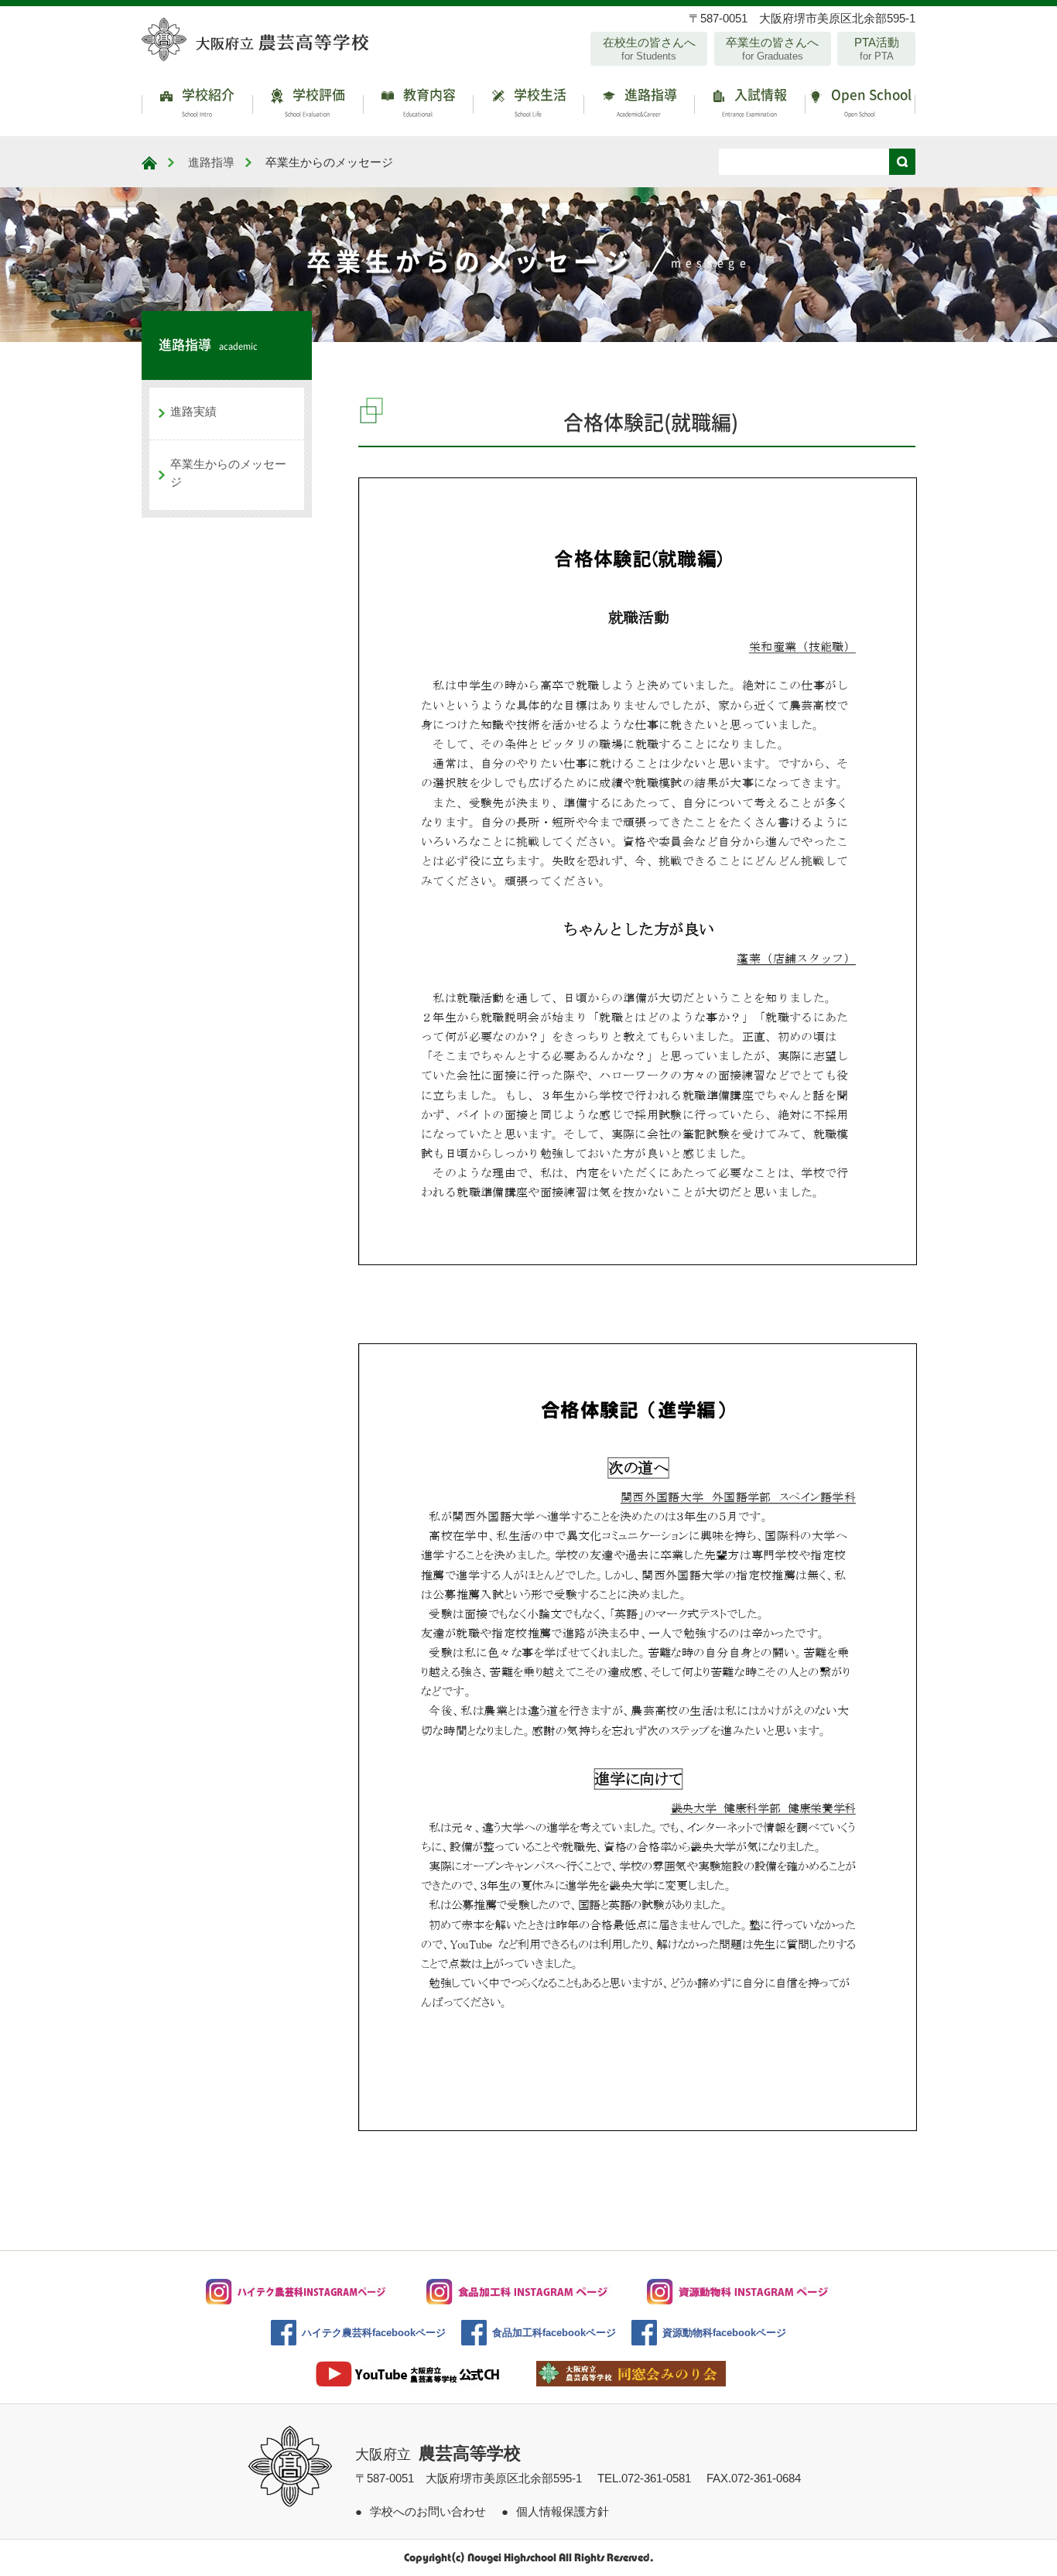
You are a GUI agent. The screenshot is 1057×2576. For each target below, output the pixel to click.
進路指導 (647, 101)
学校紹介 (206, 101)
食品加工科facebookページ (554, 2332)
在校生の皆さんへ (649, 49)
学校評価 (315, 101)
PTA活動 (876, 49)
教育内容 (428, 101)
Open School (870, 101)
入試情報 (755, 101)
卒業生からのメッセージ (228, 472)
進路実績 (193, 411)
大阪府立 (438, 2454)
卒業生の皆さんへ (772, 49)
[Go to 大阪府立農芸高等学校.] (149, 162)
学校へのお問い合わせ (428, 2511)
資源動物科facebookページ (724, 2332)
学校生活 (538, 101)
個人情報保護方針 (562, 2511)
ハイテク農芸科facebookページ (374, 2332)
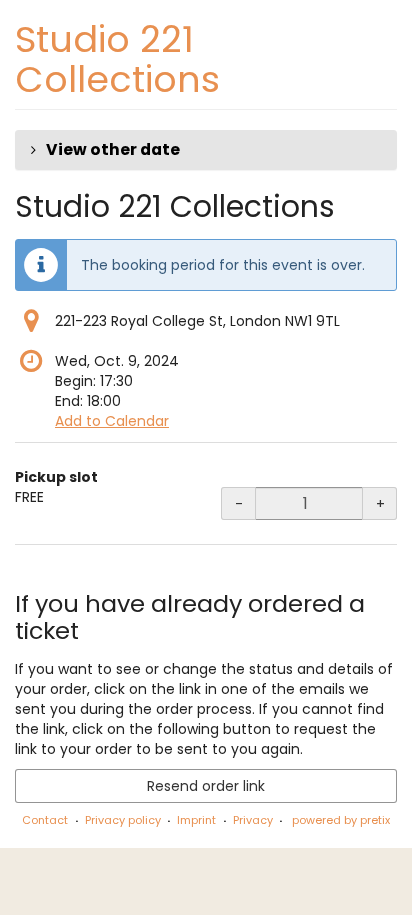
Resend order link (206, 786)
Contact (45, 820)
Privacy (253, 820)
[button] (206, 150)
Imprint (196, 820)
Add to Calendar (112, 421)
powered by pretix (341, 820)
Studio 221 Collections (117, 59)
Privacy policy (123, 820)
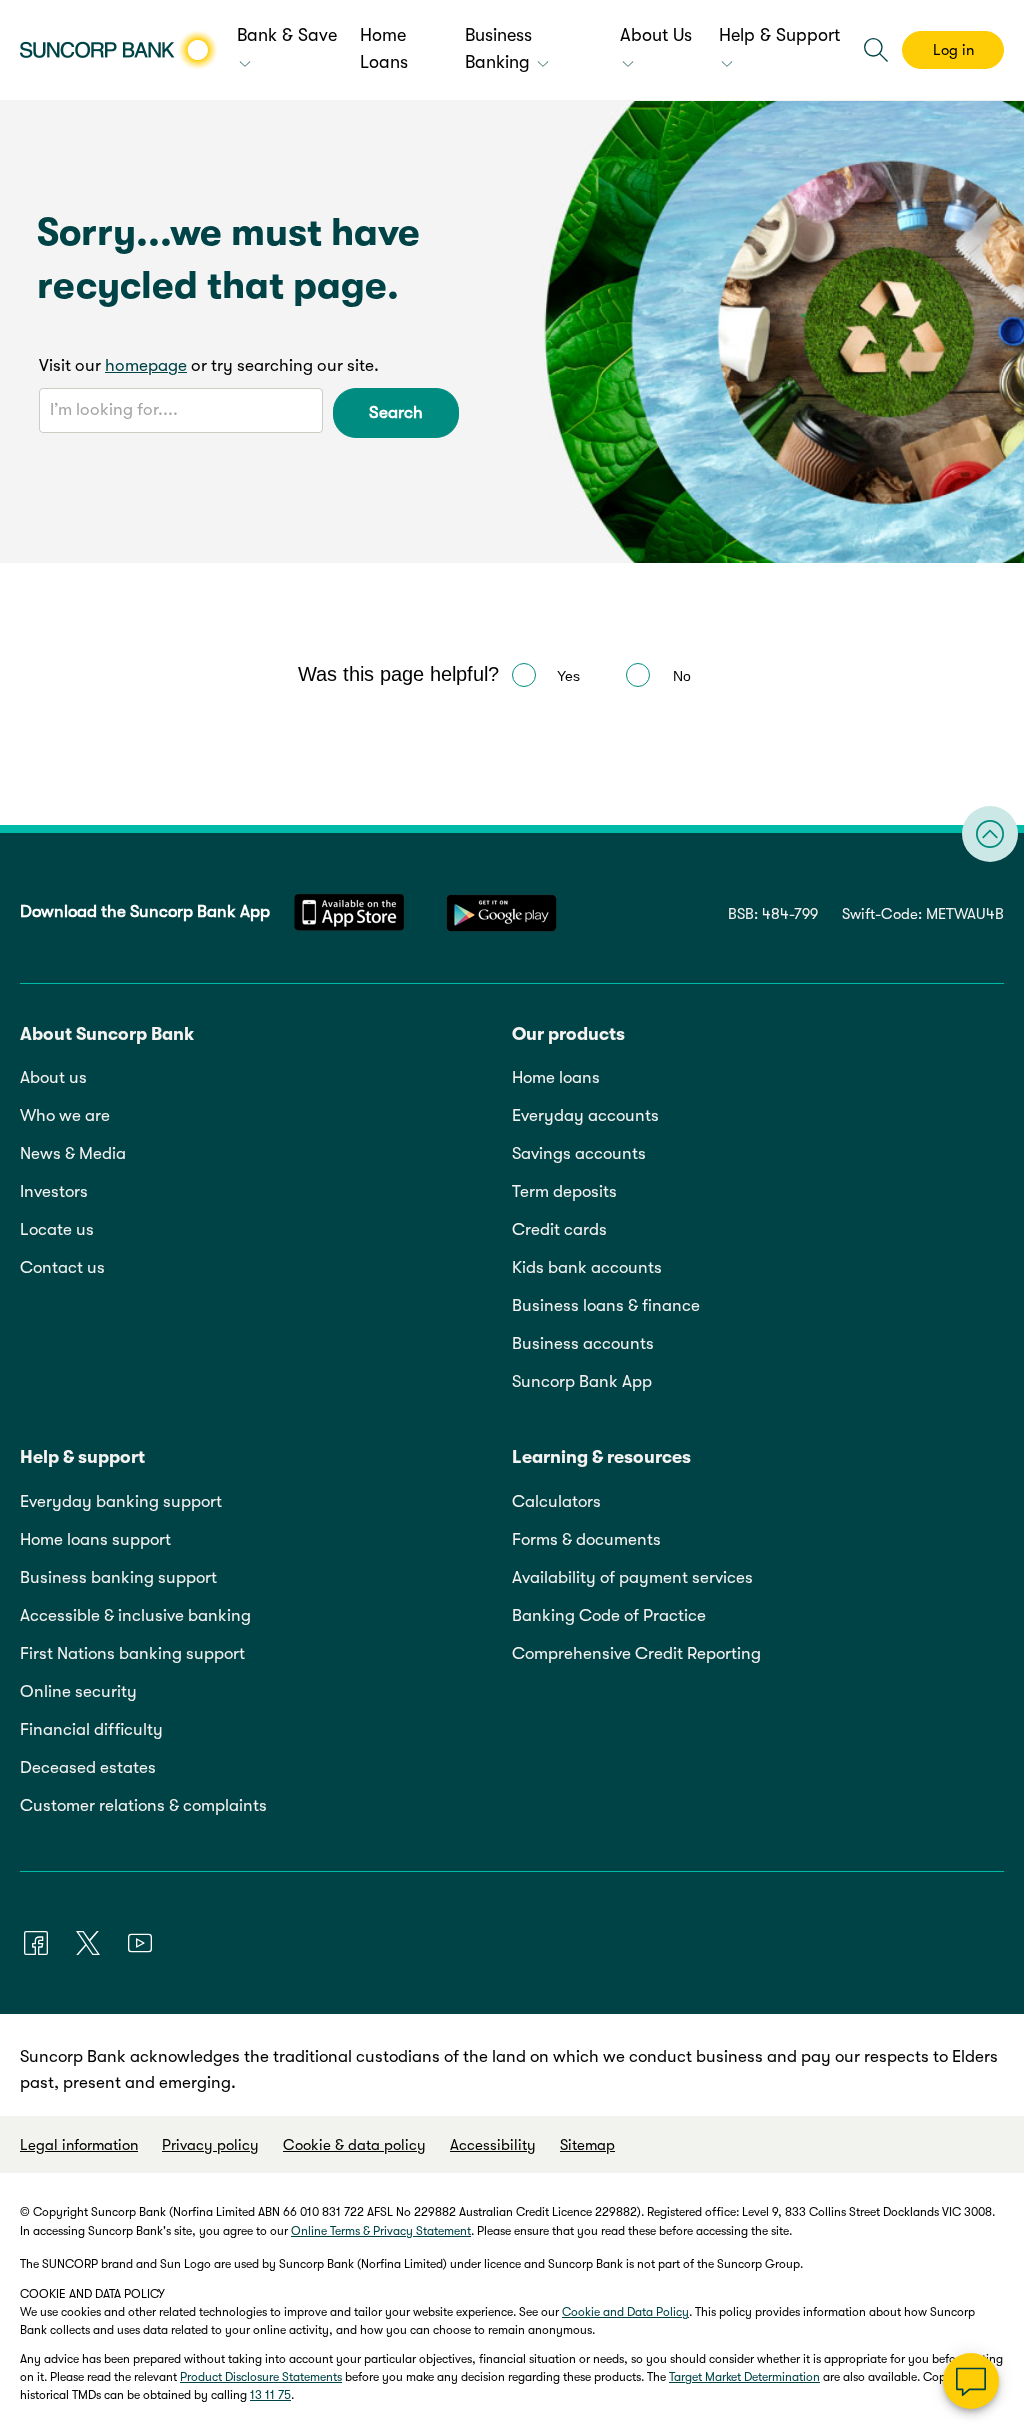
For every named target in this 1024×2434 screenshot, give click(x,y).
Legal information (79, 2145)
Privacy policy (210, 2145)
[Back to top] (990, 834)
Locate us (57, 1229)
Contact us (62, 1267)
______________________________
### [Work order]
Copy out all lines of the listing where the word "screenshot" appears.

### [Written answer]
You are a GUI agent. The screenshot is 1057×2576. For each target below, output the pixel to click.
For every named target in this 1024×2434 screenshot, give click(x,y).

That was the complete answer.